● **Exercise task**:
Count the lines in the records below that contain the string "point". Reply with the number only.
• • • •
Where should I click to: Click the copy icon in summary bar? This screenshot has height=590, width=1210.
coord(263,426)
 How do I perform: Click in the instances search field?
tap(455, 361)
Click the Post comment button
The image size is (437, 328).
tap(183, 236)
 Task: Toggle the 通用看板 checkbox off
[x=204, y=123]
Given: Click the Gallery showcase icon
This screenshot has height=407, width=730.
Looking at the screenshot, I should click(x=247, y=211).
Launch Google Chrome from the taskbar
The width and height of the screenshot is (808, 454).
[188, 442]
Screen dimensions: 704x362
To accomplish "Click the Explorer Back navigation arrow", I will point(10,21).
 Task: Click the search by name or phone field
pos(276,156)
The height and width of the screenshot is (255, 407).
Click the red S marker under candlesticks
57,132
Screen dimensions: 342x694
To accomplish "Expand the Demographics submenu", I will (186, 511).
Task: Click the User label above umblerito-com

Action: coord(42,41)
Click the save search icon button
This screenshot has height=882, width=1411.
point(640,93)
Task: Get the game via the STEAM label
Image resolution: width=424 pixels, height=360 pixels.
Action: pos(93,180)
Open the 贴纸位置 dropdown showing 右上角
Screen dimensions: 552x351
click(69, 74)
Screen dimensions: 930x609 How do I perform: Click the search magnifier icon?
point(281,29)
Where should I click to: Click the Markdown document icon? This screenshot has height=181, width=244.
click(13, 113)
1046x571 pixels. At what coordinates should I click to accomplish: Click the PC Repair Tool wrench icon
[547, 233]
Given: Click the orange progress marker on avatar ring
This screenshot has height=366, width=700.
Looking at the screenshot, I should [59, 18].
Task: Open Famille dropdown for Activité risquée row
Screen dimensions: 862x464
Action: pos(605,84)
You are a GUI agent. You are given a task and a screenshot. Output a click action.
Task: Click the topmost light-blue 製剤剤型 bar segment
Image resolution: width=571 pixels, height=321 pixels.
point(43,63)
• • • •
● **Worked answer**:
4